The answer is to be an exact copy of the lines below running from the line with "Buy Now (399, 540)" down to the line with "textes (1083, 555)", both ends included, and nothing more.

(Items from a dataset)
::::::

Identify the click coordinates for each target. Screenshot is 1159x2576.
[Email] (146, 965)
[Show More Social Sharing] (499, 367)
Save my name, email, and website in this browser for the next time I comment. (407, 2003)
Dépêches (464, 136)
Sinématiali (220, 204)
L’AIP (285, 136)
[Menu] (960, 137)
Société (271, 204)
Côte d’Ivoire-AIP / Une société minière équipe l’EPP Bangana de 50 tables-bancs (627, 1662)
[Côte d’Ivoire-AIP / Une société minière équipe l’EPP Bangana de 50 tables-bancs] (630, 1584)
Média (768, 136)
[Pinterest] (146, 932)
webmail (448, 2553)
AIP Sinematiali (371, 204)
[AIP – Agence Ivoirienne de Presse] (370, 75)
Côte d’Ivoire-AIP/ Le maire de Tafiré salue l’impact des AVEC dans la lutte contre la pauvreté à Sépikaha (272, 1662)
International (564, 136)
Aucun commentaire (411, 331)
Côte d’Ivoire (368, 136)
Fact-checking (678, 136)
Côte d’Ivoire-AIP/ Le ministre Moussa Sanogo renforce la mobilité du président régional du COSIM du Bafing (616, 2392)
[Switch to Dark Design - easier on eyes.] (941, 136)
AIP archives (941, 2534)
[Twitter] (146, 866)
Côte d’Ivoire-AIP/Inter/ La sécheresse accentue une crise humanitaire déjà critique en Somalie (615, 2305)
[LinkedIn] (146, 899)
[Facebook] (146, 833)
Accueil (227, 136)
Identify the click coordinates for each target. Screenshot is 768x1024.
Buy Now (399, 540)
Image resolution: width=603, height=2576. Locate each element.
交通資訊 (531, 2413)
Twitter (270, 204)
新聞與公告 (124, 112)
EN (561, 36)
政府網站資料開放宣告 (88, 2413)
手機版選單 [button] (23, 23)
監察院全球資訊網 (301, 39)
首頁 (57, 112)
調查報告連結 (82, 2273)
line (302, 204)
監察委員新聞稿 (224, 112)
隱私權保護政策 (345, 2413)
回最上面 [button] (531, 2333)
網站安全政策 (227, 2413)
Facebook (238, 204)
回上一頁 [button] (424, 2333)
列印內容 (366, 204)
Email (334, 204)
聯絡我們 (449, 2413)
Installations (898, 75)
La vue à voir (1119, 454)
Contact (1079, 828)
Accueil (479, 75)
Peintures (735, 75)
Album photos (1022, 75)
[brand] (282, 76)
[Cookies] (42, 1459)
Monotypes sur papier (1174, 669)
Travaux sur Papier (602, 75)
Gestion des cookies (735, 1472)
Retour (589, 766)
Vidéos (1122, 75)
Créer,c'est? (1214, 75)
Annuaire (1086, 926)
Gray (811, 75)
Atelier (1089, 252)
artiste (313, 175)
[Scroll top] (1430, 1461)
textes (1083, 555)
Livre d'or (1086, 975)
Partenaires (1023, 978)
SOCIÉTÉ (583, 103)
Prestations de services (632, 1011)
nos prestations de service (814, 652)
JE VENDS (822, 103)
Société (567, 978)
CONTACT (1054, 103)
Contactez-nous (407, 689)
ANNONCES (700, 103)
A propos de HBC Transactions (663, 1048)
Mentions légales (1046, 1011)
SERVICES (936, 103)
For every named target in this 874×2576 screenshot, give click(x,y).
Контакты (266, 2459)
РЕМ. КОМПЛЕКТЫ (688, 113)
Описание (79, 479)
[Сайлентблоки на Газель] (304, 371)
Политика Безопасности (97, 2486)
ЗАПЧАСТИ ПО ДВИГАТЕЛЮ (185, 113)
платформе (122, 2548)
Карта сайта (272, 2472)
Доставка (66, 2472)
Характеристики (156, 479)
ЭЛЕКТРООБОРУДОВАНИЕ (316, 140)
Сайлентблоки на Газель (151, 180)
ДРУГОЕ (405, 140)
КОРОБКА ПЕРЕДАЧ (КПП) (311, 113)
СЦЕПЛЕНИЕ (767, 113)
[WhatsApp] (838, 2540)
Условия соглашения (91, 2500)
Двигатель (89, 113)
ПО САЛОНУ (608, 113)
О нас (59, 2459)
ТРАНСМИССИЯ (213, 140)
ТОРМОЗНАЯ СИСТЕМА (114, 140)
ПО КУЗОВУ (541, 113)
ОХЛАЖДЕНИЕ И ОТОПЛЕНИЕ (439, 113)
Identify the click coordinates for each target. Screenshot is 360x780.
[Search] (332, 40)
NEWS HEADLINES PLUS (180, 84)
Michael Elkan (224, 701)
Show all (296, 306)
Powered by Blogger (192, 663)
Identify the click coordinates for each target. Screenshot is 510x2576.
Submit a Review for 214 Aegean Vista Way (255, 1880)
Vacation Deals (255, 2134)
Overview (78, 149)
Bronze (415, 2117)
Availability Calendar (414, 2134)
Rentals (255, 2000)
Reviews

::::::

# Written solution
Buy Now (399, 540)
Image resolution: width=603, height=2576. Locate each element.
交通資訊 (531, 2413)
Twitter (270, 204)
新聞與公告 (124, 112)
EN (561, 36)
政府網站資料開放宣告 (88, 2413)
手機版選單 [button] (23, 23)
監察院全球資訊網 (301, 39)
首頁 (57, 112)
調查報告連結 (82, 2273)
line (302, 204)
監察委員新聞稿 (224, 112)
隱私權保護政策 (345, 2413)
回最上面 [button] (531, 2333)
網站安全政策 (227, 2413)
Facebook (238, 204)
回上一頁 [button] (424, 2333)
列印內容 (366, 204)
Email (334, 204)
聯絡我們 (449, 2413)
Installations (898, 75)
La vue à voir (1119, 454)
Contact (1079, 828)
Accueil (479, 75)
Peintures (735, 75)
Album photos (1022, 75)
[brand] (282, 76)
[Cookies] (42, 1459)
Monotypes sur papier (1174, 669)
Travaux sur Papier (602, 75)
Gestion des cookies (735, 1472)
Retour (589, 766)
Vidéos (1122, 75)
Créer,c'est? (1214, 75)
Annuaire (1086, 926)
Gray (811, 75)
Atelier (1089, 252)
artiste (313, 175)
[Scroll top] (1430, 1461)
textes (1083, 555)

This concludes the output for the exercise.